This is an exercise to determine the importance of sensor features given a labelled dataset.

### Result

The final ranking I got for the importance of the sensors was: 6, 8, 4, 0, 2, 3, 9, 5, 7, 1. One can predict the label using only sensor 6 with very high accuracy (above 95%). There was only a few percent difference between some sensors - sensor 0 and 2 specifically had roughly the same predictive power of about 80%. Sensors 1, 7 and 5 had percentages in the low to mid 50’s, which is little more than random in terms of predictive power.

### Method

I trained a Support Vector Machine (SVM) for each individual feature and ranked the features according to the quality of the models.

As is standard with this approach, I split the data into a training set to train on and a test set to evaluate the quality of the model. Since the dataset is small, it makes sense to have a fairly large test set and I also chose an equal number of positive and negative samples for each set. If a set is too small or it has much more positive or negative samples than the overall dataset (which is more likely with smaller sets), it may not be representative. If the test set isn't representative, the score on the test set wouldn't be useful.

I used an approach similar to k-fold cross-validation to reduce the variability of the ranking. I trained and evaluated multiple models using different subsets as the test set, and then averaged the scores each model got on its test set to get the final score. I looked at the standard deviation of the scores to get a more detailed understanding of the results and ensure there weren’t outliers. I used k=4 (4-fold cross-validation) to give a fairly large test set.

### Advantages and disadvantages of this approach

The overall approach is reasonably fast, although not as fast as some others. The number of models required is linear in the number of features, although the complexity of each model is low, given that it’s only dependent on one feature. How long each of those models take to train would be dependent on the number of samples. It strikes a good balance between performance and solution quality.

#### Stated task 1
Say whether each statement below agrees with the write-up on sensor feature importance. Answer yes or no for each, and quote the words of the text that decide it.
(a) Sensor 6 by itself predicts the label with accuracy above 95%.
(b) The cross-validation used k=5.
(c) The number of models needed grows exponentially with the number of features.

#### Given entries
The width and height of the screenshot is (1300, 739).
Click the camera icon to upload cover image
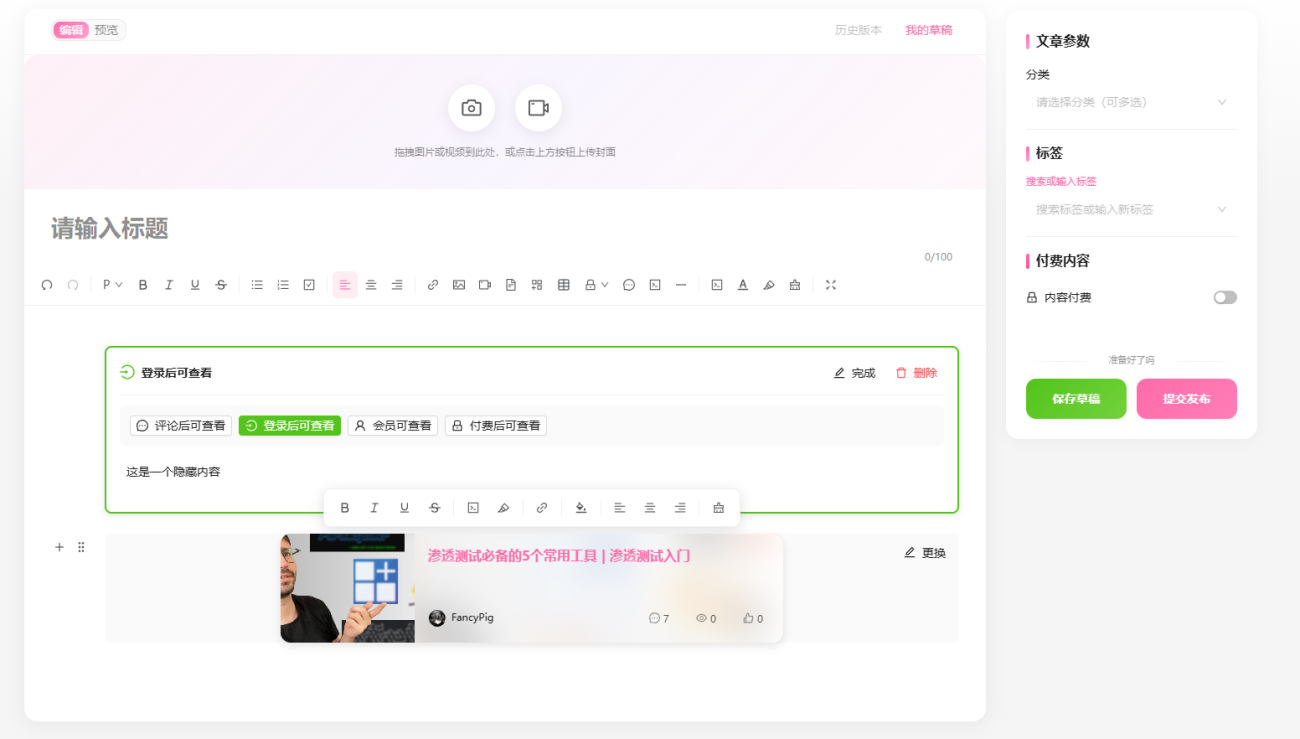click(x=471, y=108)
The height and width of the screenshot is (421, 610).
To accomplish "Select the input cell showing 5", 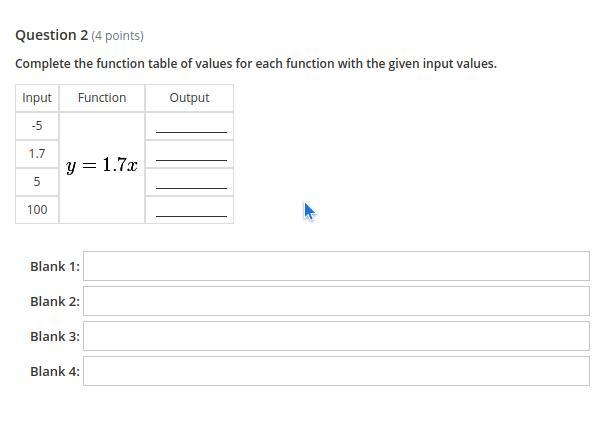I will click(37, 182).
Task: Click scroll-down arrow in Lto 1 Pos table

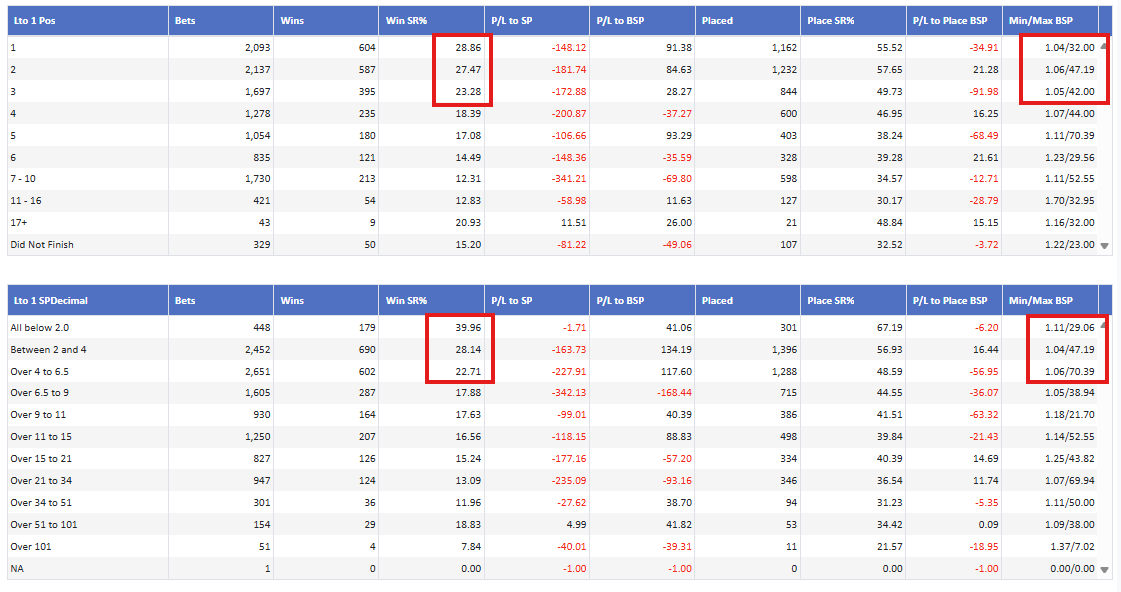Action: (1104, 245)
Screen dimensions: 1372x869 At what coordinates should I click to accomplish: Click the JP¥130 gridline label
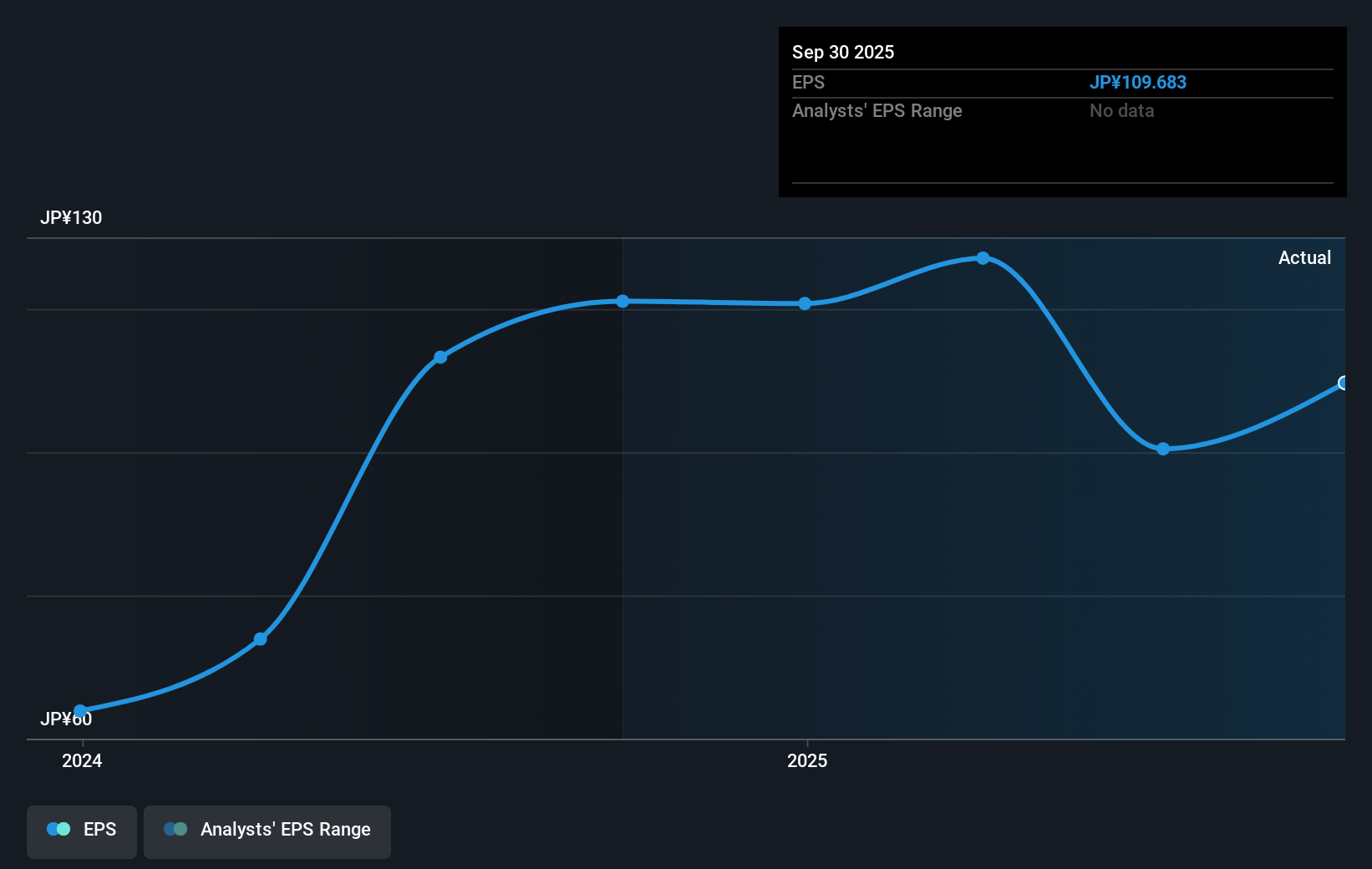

#### Stated task 2
Show every line of the entries that contains the word "height".

#### Full answer 1
(a) Yes: "One can predict the label using only sensor 6 with very high accuracy (above 95%)."
(b) No: "I used k=4 (4-fold cross-validation) to give a fairly large test set."
(c) No: "The number of models required is linear in the number of features"

#### Full answer 2
The width and height of the screenshot is (1300, 739).
The height and width of the screenshot is (421, 610).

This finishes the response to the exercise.